5.11.2009

Tratwą przez góry


Przełom oglądany z góry czy z poziomu rzeki jest zawsze piękny

Zwiedzić Polskę i nie spłynąć przełomem Dunajca to tak jak być w Egipcie i nie odbyć rejsu po Nilu. Spływ tratwą przez Pieniny należy bowiem – obok odwiedzin w Wieliczce, Krakowie czy Gdańsku – do kanonu atrakcji turystycznych naszego kraju.
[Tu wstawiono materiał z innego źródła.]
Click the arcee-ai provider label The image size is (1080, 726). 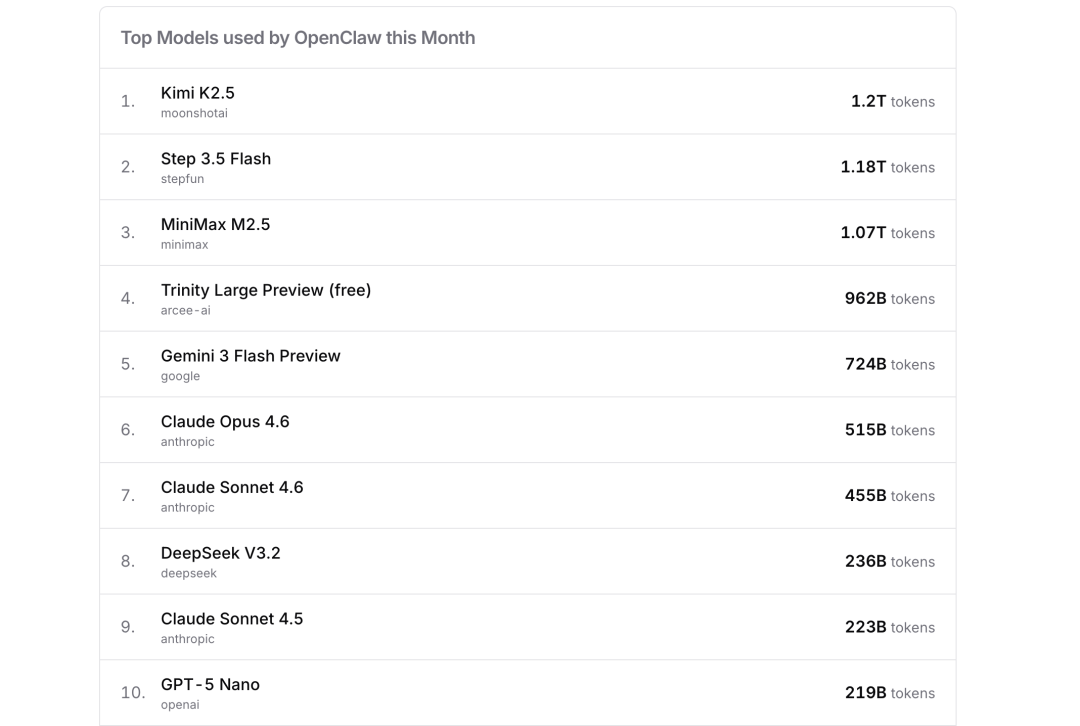point(186,311)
Symbolem przełomu Dunajca i całych Pienin jest widok z Sokolicy (747m n.p.m.) na rzekę z rosnącą wbrew grawitacji samotną sosenką na pierwszym planie. Można powiedzieć, że to obrazek banalny, a przecież jednak niezwykły! Ale równie pięknych miejsc jest w Pieninach znacznie więcej, chociażby wspaniały widok z Okrąglicy (982 m n.p.m.) – najwyższej z Trzech Koron, zwieńczonej platformą widokową – pod stopami turysty jest pół kilometra przestrzeni, a gdzieś tam w dole wstążka rzeki.Przełom ma jedną wielką zaletę – można go podziwiać, wędrując lub jadąc na rowerze wzdłuż brzegu (po słowackiej stronie) lub spływając tratwą. Miłośnicy mocnych wrażeń mogą zmierzyć się z rzeką, spływając kajakiem lub pontonem.